▶ **WORK INSTRUCTION**:
Using the records below, write out again exactly the lines that begin at the line containing "Join our Team (532, 1959)" and end at the line containing "Careers (290, 2058)", and no other lines.

Dataset items:
BEGIN

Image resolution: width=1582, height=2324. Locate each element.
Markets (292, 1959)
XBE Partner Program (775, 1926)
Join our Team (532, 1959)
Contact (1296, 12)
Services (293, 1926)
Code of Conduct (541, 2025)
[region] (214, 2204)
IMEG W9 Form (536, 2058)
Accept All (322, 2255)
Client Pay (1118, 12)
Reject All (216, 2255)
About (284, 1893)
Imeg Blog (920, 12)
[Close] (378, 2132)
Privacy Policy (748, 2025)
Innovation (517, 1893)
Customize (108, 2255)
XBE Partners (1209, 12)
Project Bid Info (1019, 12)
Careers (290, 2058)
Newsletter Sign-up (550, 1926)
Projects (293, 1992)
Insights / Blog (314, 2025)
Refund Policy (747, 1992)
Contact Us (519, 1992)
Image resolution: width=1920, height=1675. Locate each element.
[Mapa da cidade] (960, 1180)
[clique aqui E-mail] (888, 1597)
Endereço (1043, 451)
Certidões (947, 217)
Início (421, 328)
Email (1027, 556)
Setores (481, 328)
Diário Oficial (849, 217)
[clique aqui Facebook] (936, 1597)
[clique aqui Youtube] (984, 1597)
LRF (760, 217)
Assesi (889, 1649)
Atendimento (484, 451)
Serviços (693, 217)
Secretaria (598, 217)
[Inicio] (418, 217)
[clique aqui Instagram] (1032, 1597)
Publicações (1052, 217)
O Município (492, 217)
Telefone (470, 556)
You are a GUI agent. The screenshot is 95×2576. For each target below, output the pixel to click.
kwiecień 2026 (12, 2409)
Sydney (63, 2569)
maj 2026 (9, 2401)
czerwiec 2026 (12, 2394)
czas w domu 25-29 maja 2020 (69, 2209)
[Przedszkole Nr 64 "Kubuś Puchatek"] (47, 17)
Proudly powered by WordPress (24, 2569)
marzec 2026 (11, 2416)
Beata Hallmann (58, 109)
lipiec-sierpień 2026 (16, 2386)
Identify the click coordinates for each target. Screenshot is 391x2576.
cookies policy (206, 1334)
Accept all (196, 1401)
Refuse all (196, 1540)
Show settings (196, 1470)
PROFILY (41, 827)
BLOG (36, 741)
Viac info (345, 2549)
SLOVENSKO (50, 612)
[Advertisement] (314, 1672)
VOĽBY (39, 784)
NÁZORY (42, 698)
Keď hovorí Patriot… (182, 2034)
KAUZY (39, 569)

END

▶ **RESPONSE TO THE EXERCISE**:
Join our Team (532, 1959)
Contact (1296, 12)
Services (293, 1926)
Code of Conduct (541, 2025)
[region] (214, 2204)
IMEG W9 Form (536, 2058)
Accept All (322, 2255)
Client Pay (1118, 12)
Reject All (216, 2255)
About (284, 1893)
Imeg Blog (920, 12)
[Close] (378, 2132)
Privacy Policy (748, 2025)
Innovation (517, 1893)
Customize (108, 2255)
XBE Partners (1209, 12)
Project Bid Info (1019, 12)
Careers (290, 2058)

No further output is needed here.